» **Instructions for the task**:
Rewrite the stretch of the listing from the line containing "You are a GUI" through the line containing "Action: (835, 297)" as a numbered list, including both of those lines. Leave out any blank lines.

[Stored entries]
-- begin --

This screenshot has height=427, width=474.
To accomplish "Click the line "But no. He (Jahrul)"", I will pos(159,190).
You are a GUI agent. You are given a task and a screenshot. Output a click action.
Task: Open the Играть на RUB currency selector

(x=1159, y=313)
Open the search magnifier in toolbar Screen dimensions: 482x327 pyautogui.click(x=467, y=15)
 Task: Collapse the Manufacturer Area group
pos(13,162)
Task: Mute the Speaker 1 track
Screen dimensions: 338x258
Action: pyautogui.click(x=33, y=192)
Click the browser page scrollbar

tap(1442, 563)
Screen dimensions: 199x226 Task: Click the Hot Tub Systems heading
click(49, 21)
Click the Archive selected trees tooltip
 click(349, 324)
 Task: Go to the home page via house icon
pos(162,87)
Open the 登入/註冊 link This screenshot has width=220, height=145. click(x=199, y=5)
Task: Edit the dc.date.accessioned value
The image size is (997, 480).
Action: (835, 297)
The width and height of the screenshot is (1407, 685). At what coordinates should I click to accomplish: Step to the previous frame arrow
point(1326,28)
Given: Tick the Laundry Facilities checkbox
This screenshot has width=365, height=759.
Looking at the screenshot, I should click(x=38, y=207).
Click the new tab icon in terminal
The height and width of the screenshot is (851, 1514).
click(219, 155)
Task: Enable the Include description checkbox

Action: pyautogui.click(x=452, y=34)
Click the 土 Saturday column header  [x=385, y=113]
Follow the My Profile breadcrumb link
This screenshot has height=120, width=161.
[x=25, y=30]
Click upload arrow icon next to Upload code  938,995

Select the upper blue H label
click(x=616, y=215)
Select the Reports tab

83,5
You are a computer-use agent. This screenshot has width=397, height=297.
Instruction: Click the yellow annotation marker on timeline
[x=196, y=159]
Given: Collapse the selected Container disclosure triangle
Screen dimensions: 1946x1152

-- end --

» **Task response**:
1. You are a GUI agent. You are given a task and a screenshot. Output a click action.
2. Task: Open the Играть на RUB currency selector
3. (x=1159, y=313)
4. Open the search magnifier in toolbar Screen dimensions: 482x327 pyautogui.click(x=467, y=15)
5.  Task: Collapse the Manufacturer Area group
6. pos(13,162)
7. Task: Mute the Speaker 1 track
8. Screen dimensions: 338x258
9. Action: pyautogui.click(x=33, y=192)
10. Click the browser page scrollbar
11. tap(1442, 563)
12. Screen dimensions: 199x226 Task: Click the Hot Tub Systems heading
13. click(49, 21)
14. Click the Archive selected trees tooltip
15.  click(349, 324)
16.  Task: Go to the home page via house icon
17. pos(162,87)
18. Open the 登入/註冊 link This screenshot has width=220, height=145. click(x=199, y=5)
19. Task: Edit the dc.date.accessioned value
20. The image size is (997, 480).
21. Action: (835, 297)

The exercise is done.